### TEXTE
+---+

Chef(s) de projet: Pamela Kaduri, Edmund Kayombo
Problème
En raison des croyances culturelles et du manque de services médicaux en milieu rural, plus de 60 % des Tanzaniens sollicitent des services de soins mentaux auprès de guérisseurs traditionnels, qui sont largement accessibles pour traiter les causes spirituelles de la psychose – un trouble facilement reconnaissable et répandu.
En l’absence de système de soins intégré, les symptômes biologiques de la psychose peuvent demeurer non traités et atteindre des stades chroniques, conduisant à une invalidité grave et de longue durée.
Solution
L’étude pilote menée dans le district de Pangani, près de Tanga, visait à déterminer l’efficacité d’une application mobile pour faciliter la collaboration entre les guérisseurs traditionnels et les professionnels biomédicaux afin de mieux soigner la psychose en Tanzanie rurale.

+---+

### ENREGISTREMENTS DE DONNÉES
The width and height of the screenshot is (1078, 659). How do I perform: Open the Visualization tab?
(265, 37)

+---+

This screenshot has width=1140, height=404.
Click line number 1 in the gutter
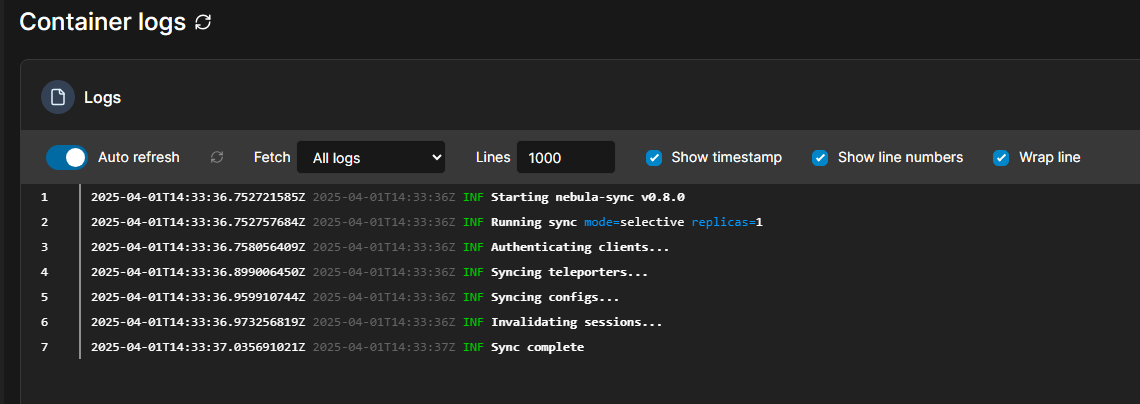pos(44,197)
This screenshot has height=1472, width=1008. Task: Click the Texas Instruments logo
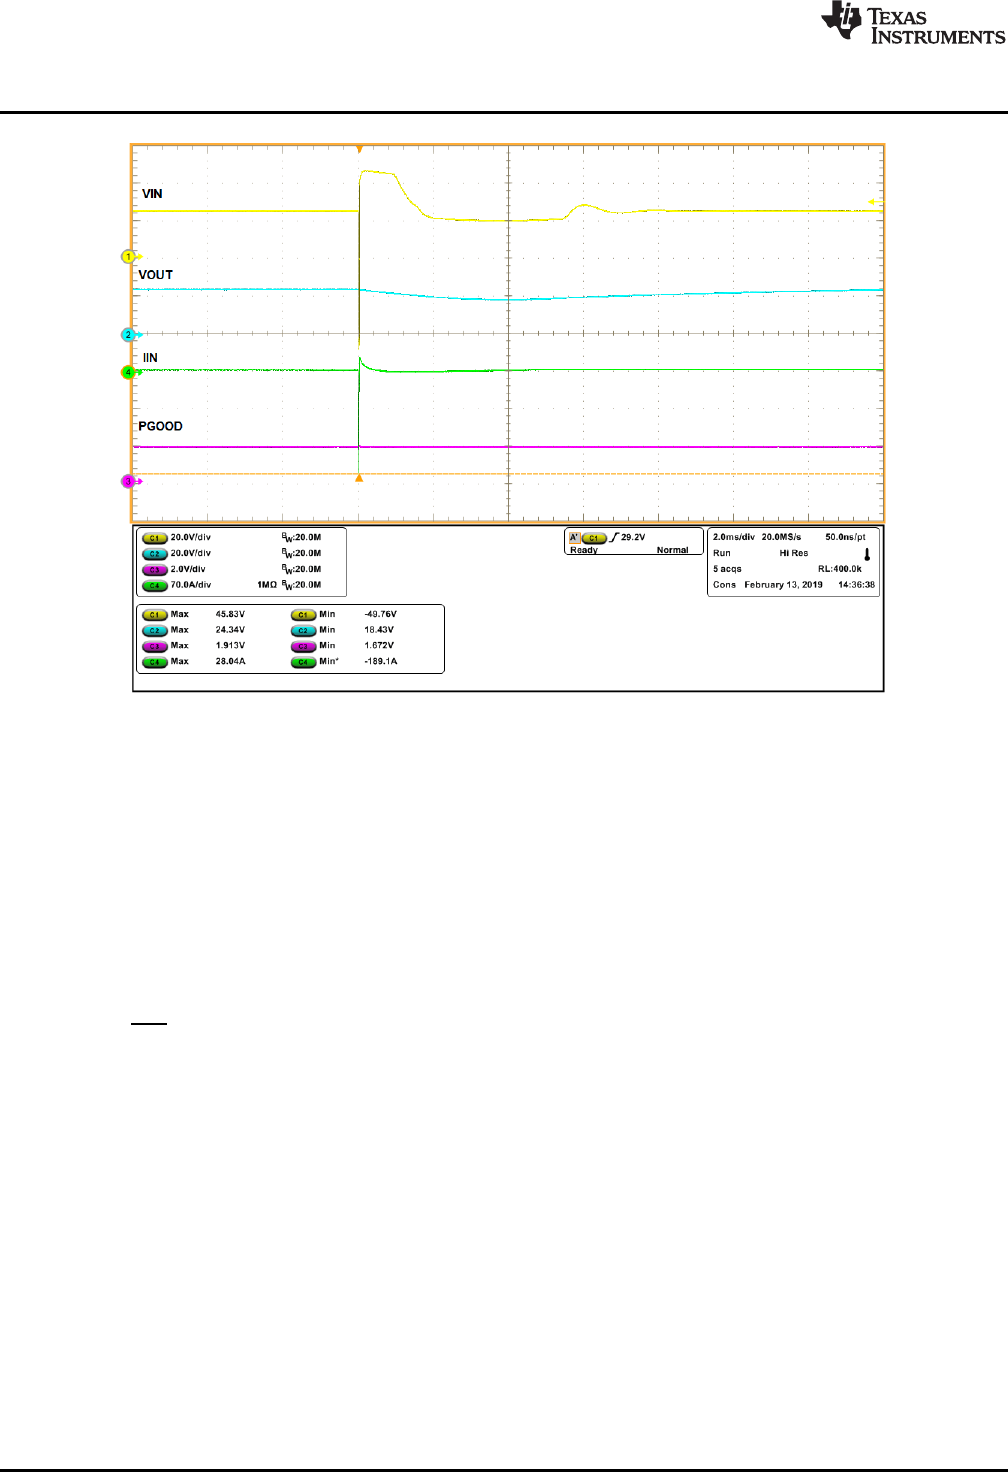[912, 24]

+---+

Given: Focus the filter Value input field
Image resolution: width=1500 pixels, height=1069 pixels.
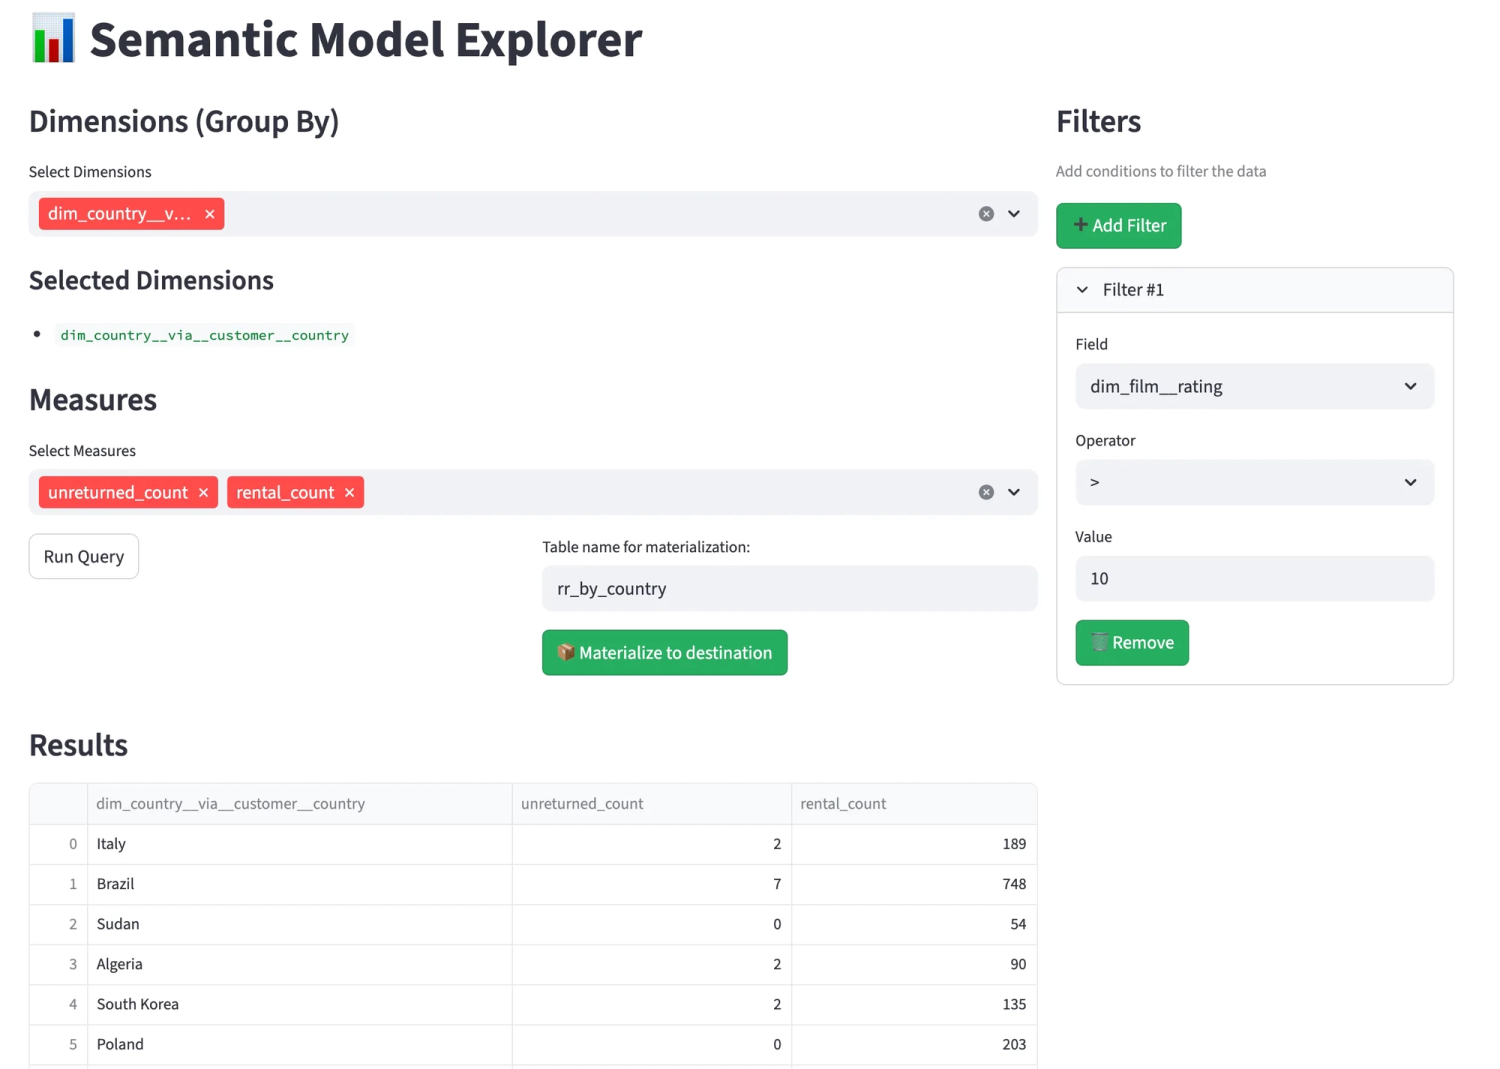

+---+

### ENSEMBLE DE TÂCHES
**a)** Transcrivez le passage du texte sur la psychose en Tanzanie rurale situé entre "En l’absence de" et "de longue durée.", ces deux extrémités comprises.
**b)** Répondez à ces questions sur le texte sur la psychose en Tanzanie rurale :
(i) Quelle part des Tanzaniens s'adresse à des guérisseurs traditionnels pour des soins mentaux ?
(ii) Dans quel district l'étude pilote a-t-elle été menée ?
(iii) Quel outil l'étude pilote cherchait-elle à évaluer ?
**c)** Reprenez le texte sur la psychose en Tanzanie rurale et prolongez-le au-delà de sa dernière phrase.
Le matériel n'intervient d'aucune façon dans ce travail.

### RÉPONSES PAR NUMÉRO
**a)**
En l’absence de système de soins intégré, les symptômes biologiques de la psychose peuvent demeurer non traités et atteindre des stades chroniques, conduisant à une invalidité grave et de longue durée.

**b)**
(i) Plus de 60 % des Tanzaniens.
(ii) Dans le district de Pangani, près de Tanga.
(iii) Une application mobile.

**c)**
Le projet visait à accroître le nombre de patients (nouveaux et suivis) souffrant de problèmes de santé mentale qui sont évalués et traités pour une psychose à l’hôpital du district de Pangani.
L’application comprenait un questionnaire de dépistage de la psychose (QDP), culturellement adapté et mis à l’essai par des guérisseurs traditionnels et des professionnels de la santé.
32 guérisseurs traditionnels et 2 professionnels biomédicaux ont participé à l’étude et ont reçu une formation pour utiliser l’application de dépistage et de consultation pour la psychose.
Les personnes recherchant des soins auprès des guérisseurs traditionnels participants ont fait l’objet d’une évaluation préliminaire afin de déterminer l’objet de leur visite.
Si l’évaluation préliminaire de l’observation ou de la plainte principale du patient était associée à des troubles de santé mentale, le guérisseur traditionnel évaluait l’état mental du patient en utilisant la version du QDP sur l’application mobile.
Les personnes qui affichaient un score positif pour un symptôme psychotique identifié par le QDP étaient envoyées à l’hôpital du district de Pangani pour consultation auprès d’un professionnel de la clinique de santé mentale.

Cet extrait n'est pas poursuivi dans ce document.